(a look at the 2015 KFC Advertising Campaign)
I recently taught a course, for Smith & Beta, at one of the big advertising agencies in New York about how ideas travel. In the course, we examined
- what inspired someone to share something
- how to create ideas that will work in multiple platforms
Robert Mooney from Buzzfeed, the company with the most shareable content on the web, helped facilitate the course. Naturally, he spoke about what inspires people to share something. (I was thrilled that he gave a shout out to a fellow Buzzfeeder and my cousinish, Cates Holderness, during the presentation. You might know her as the woman who discovered #thedress).
Advertising agencies are going through a big transition as they begin to reduce their reliance on the 30-second spot and look to other modes of communication.

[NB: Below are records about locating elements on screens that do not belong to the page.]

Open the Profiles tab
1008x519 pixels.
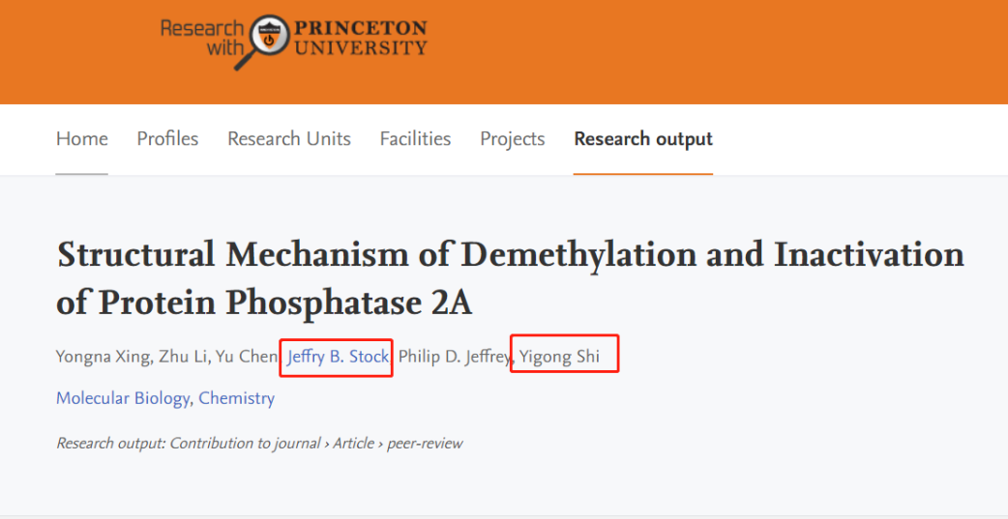(x=167, y=139)
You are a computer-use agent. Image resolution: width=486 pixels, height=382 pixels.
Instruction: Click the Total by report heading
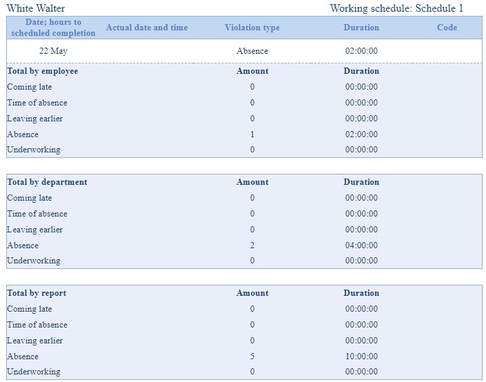coord(37,293)
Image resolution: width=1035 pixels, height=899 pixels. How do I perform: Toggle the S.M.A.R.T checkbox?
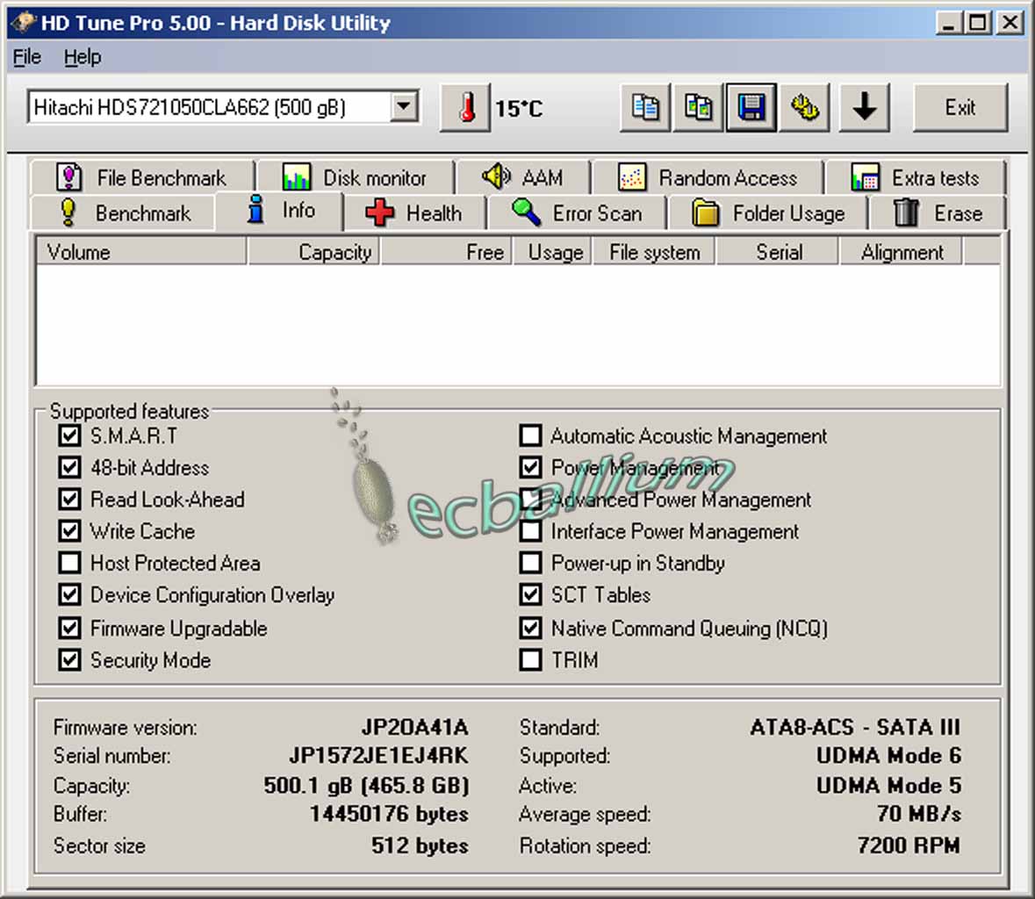point(70,435)
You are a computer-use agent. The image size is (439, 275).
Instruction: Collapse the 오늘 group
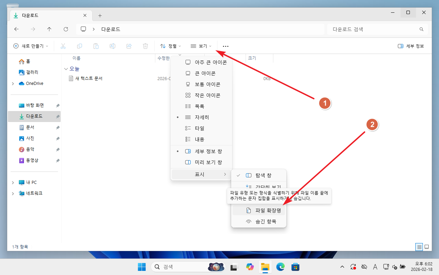[66, 69]
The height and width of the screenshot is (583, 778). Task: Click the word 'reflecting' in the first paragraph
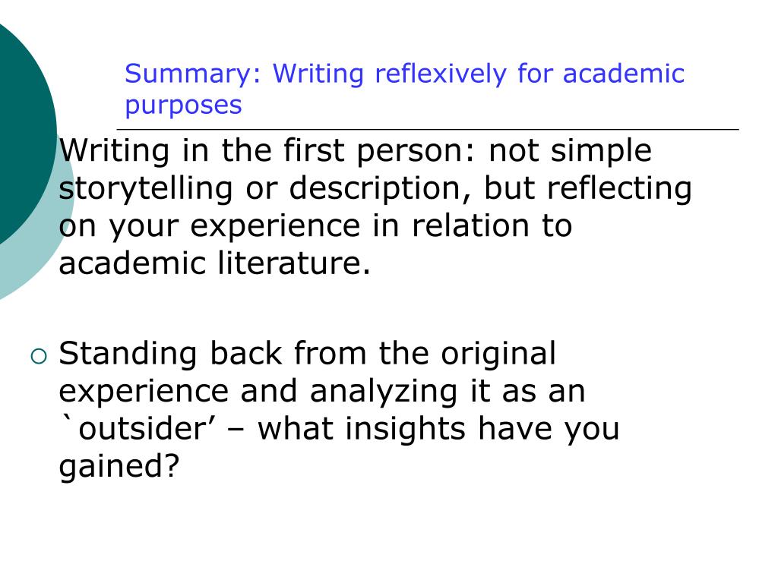pyautogui.click(x=619, y=189)
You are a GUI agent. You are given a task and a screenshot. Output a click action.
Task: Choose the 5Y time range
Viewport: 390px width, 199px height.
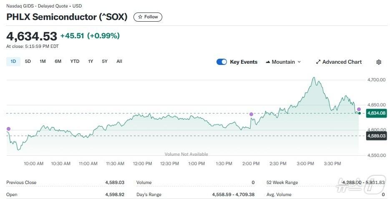105,62
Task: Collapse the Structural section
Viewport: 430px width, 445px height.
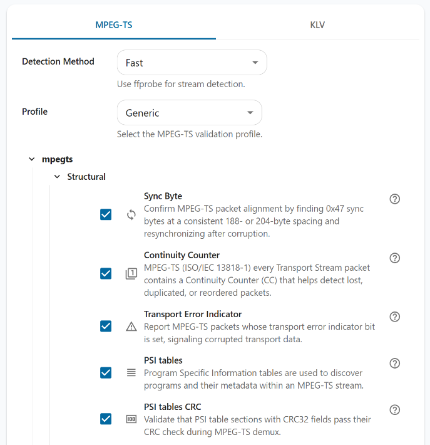Action: click(57, 177)
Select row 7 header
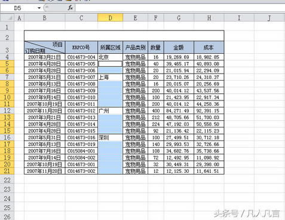 click(7, 77)
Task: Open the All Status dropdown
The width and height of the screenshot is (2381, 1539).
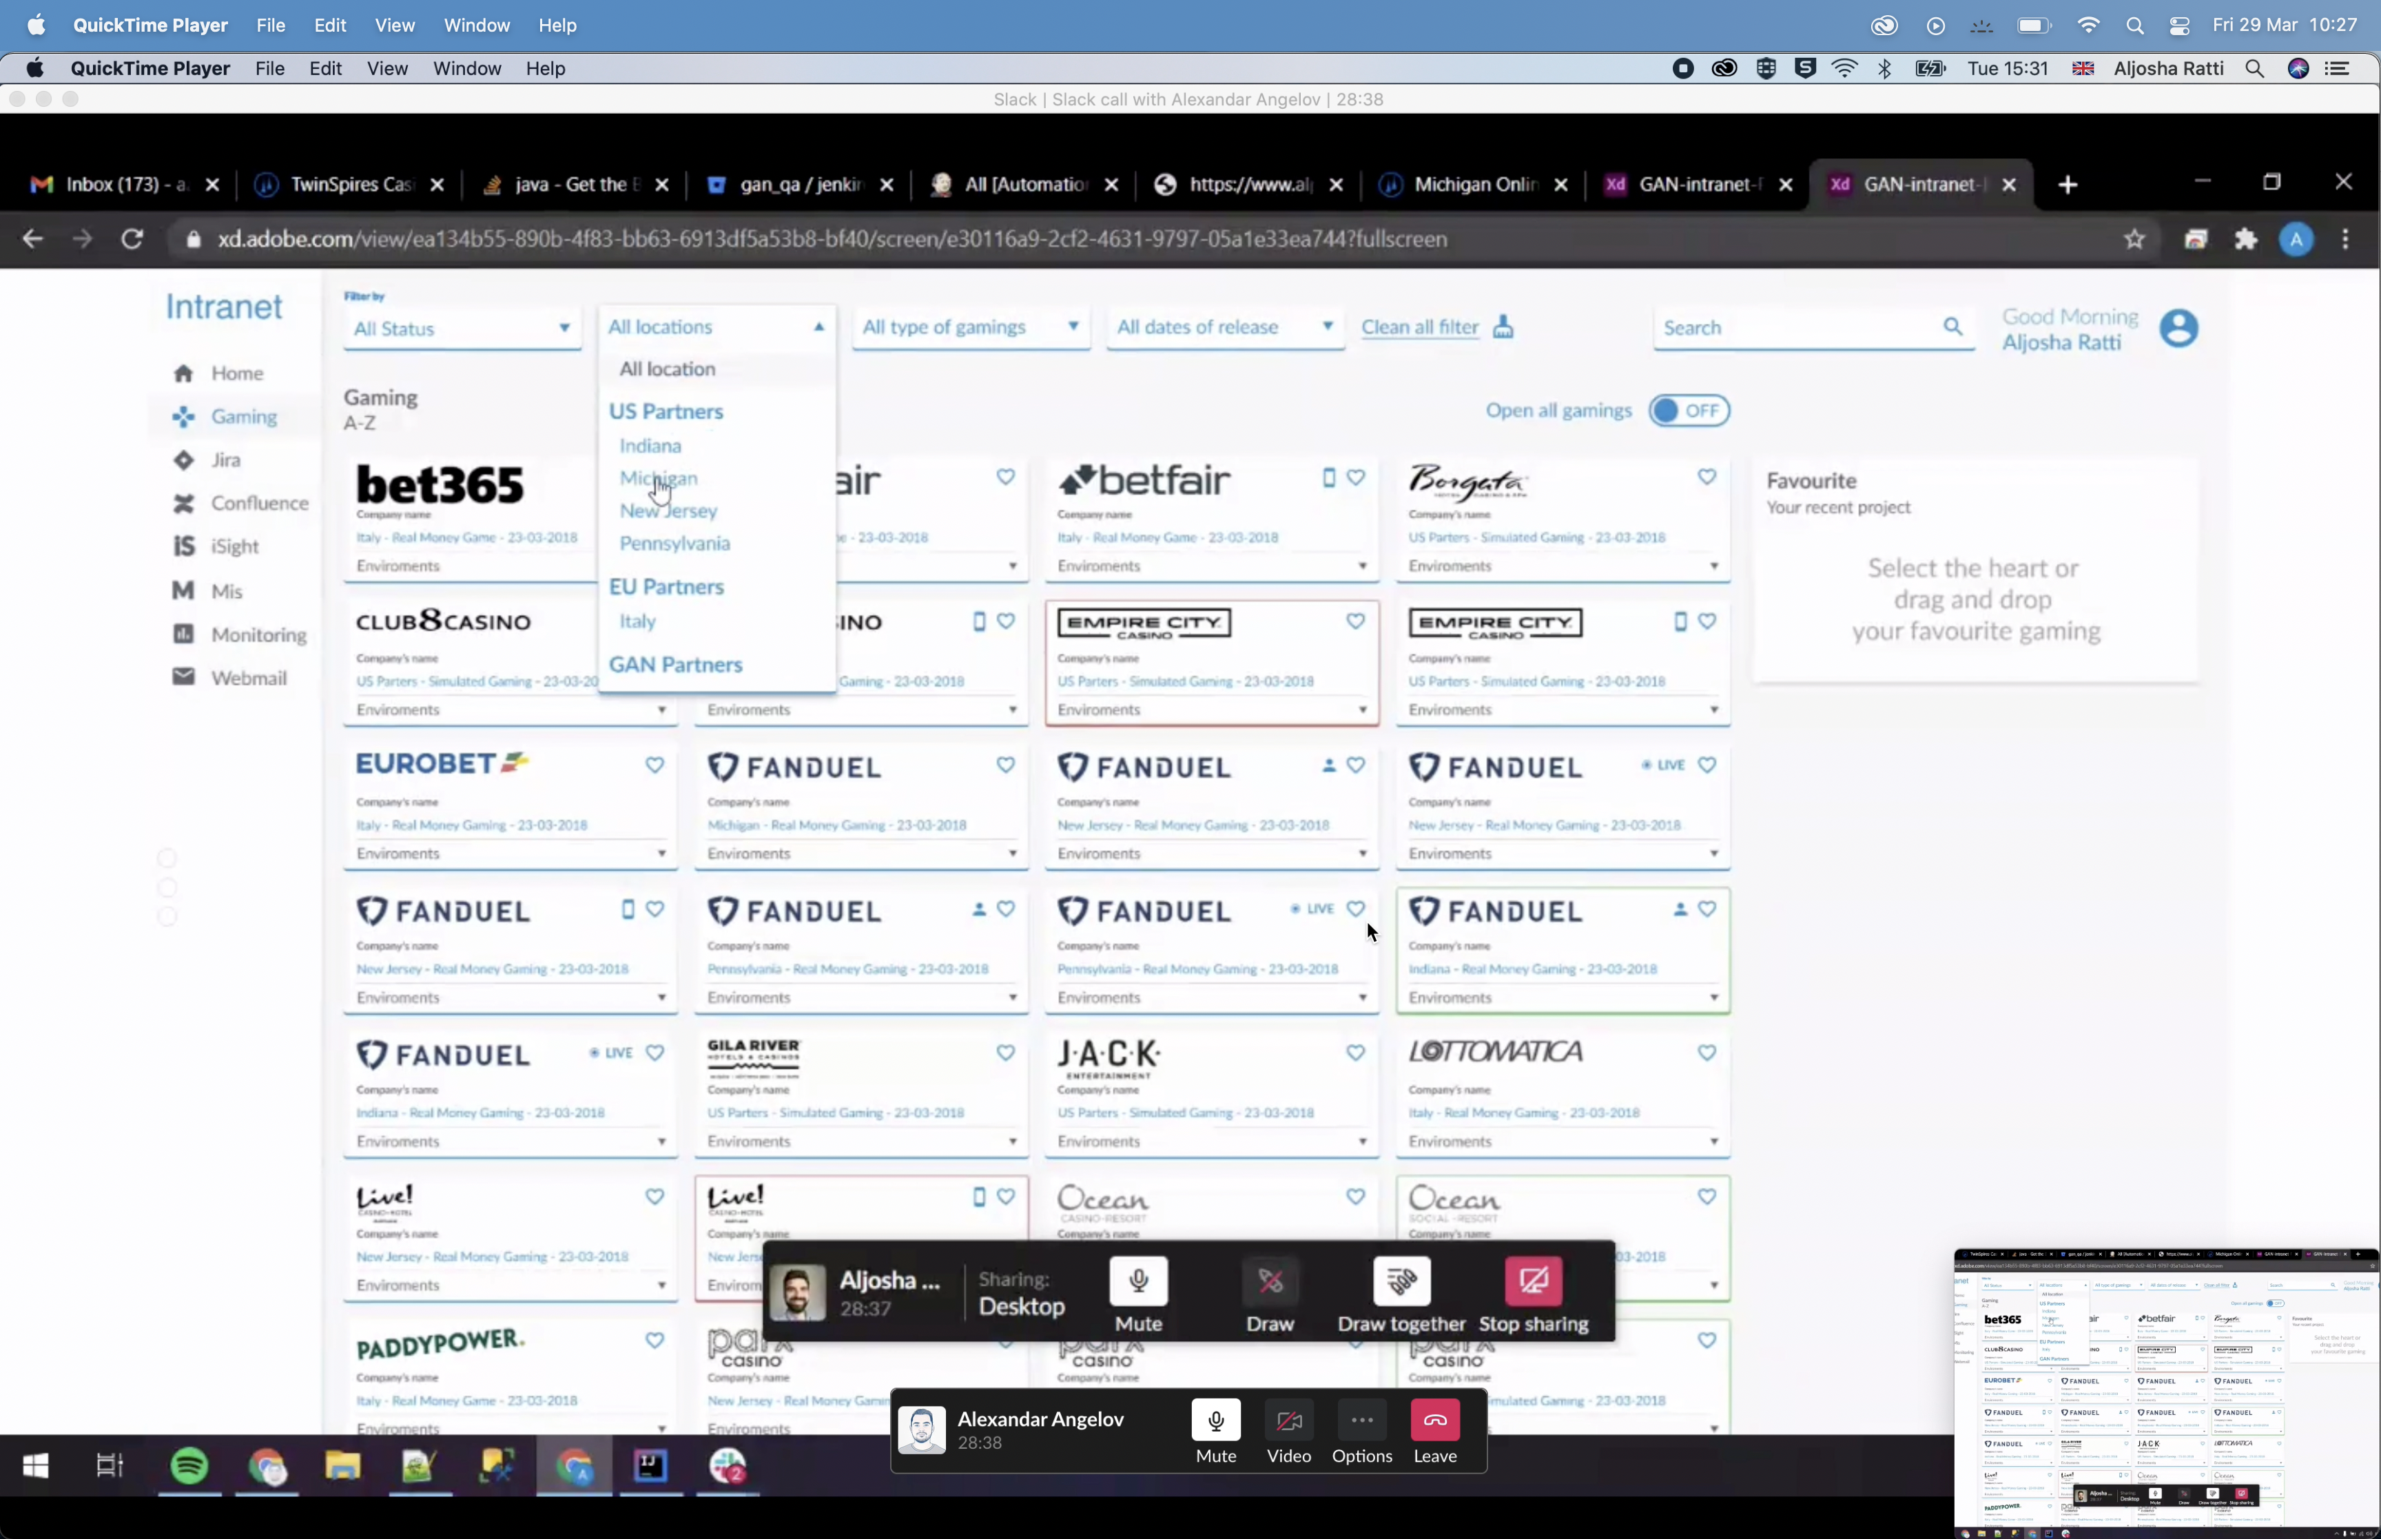Action: tap(461, 329)
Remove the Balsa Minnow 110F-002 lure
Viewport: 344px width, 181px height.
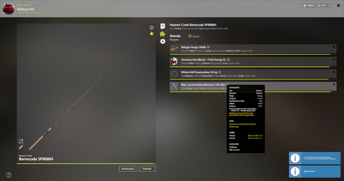(334, 84)
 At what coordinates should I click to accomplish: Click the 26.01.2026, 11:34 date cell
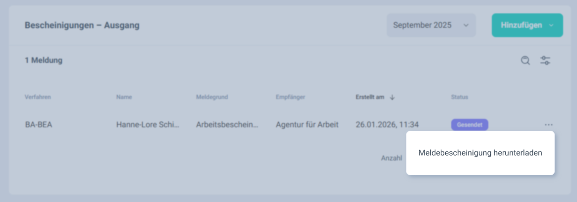tap(387, 125)
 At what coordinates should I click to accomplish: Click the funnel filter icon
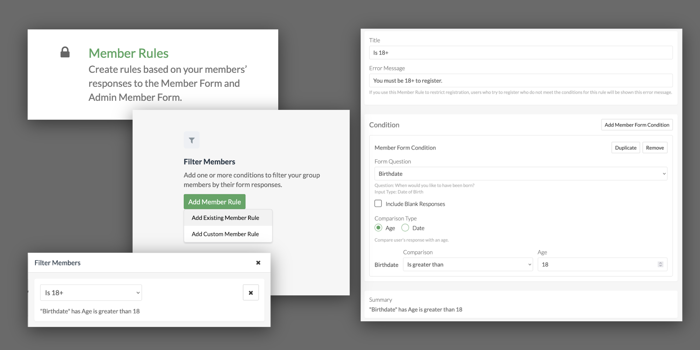click(x=191, y=140)
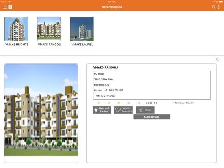224x168 pixels.
Task: Add VMAKS Rangoli to Favourite
Action: click(123, 110)
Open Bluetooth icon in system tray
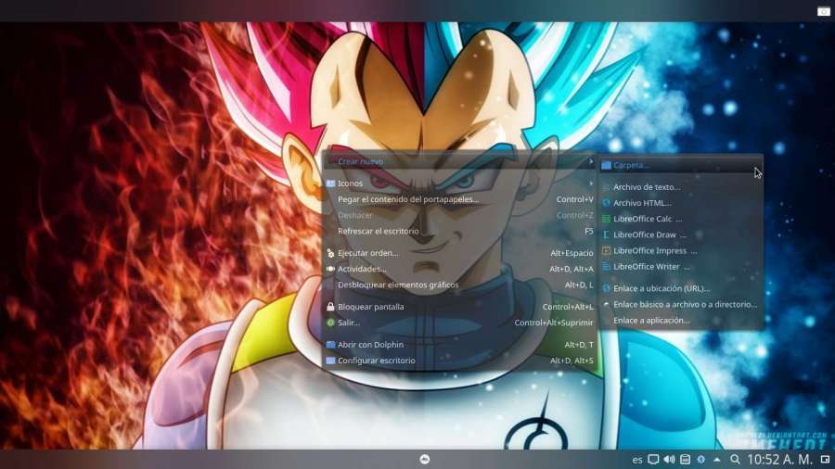Viewport: 835px width, 469px height. [x=701, y=459]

I taught the course by examining an advertising campaign that is currently running. I selected the 2015 KFC Advertising campaign by Wieden + Kennedy Portland as it is currently *killing* it with creative work. It’s also a campaign that is very right this minute (it launched a week before my course. On May 16).
KFC changing media strategy and losing sales while Chick-fil-A's sales increase
KFC has acknowledged internationally that the brand is in the middle of an emotional strategy.
The UK CMO is on the record saying KFC needs to do a better job of providing “the right message at the right time.” He further clarifies that their advertising is still TV-led but that they are “not far from needing digital to take the lead.”
This is a bold statement from a company that has relied heavily on TV advertising in the past. In 1966, KFC started advertising on US TV with a $4 million budget. By 1976, KFC was one of the largest advertisers in the US and had an unknown by the name of Barry Manilow writing jingles for the company. The UK CMO further states that KFC is starting to look towards digital as the center of all of their advertising.
This is a smart move for KFC. The company has been struggling in the US. Chick-fil-A (with 1850 stores in the US) recently surpassed KFC (with 4491 stores in the US) as the leading chicken retailer in the US. Chick-fil-A has a new CMO and hasn’t, to date, invested in a lot of advertising on TV. They are beginning to increase their spend. In 2013, Chick-fil-A spent about $30 million in advertising. KFC in 2013 spent almost $284 million. In the first 10 months of 2014 Chick-fil-A spent $37 million.
Wieden + Kennedy Portland & the new Campaign
KFC's agency choice seems like a good one. W+K Portland made Old Spice relevant again (5 years ago) with the introduction of the Old Spice Guy.
So, what is W+K doing for KFC?
Colonel Sanders was a key component of KFC advertising until he died in 1980. W+K is using Darrell Hammond to revive the Colonel from the dead.
Sure, they’re doing commercials
But they’ve also got a new website, new packaging, new stores, a new approach on social media and a campaign site.
New Approach on Social Media
New Campaign Site
The campaign has a celebrity endorsement, a game, videos a timeline, interpretations of history and a look back at the elements that made KFC what it is today, a thread in the fabric of America.
A campaign this big will run for a few months, at least. The best campaigns optimize and reconfigure themselves based on what is captivating the public.
The piece I find most intriguing is the Gasoline/gunfight video. The story is bizarre and the execution is striking. It's more like a high school play than a piece of advertising. I didn't have to look hard to see if others felt the same way; YouTube commenters are well-known for their troll-y bluntness.
Those comments are pretty great! It's a pretty intriguing story so I Googled around to see if people were talking about it.
People were talking about this before the campaign. On Reddit, on Gizmodo and by Uber Facts.
It seems like these weird elements that highlight the bizarre life of the Colonel might have some legs.
There were as many people complaining about Gasoline/Gunfight as there were praising it.
This is a new approach and risky creative. You've seen comments from people who love it, but there are also a lot of people who hate it. What does that mean for the brand? I've worked with clients who have pulled campaigns for less.
KFC is actually okay with that.
The CEO is thrilled with these results saying, "I am actually quite happy that 20% hate it, because now they at least have an opinion. They’re actually talking about KFC, and you can market to love and hate; you cannot market to indifference."
Kudos to KFC for taking a risk with their new campaign.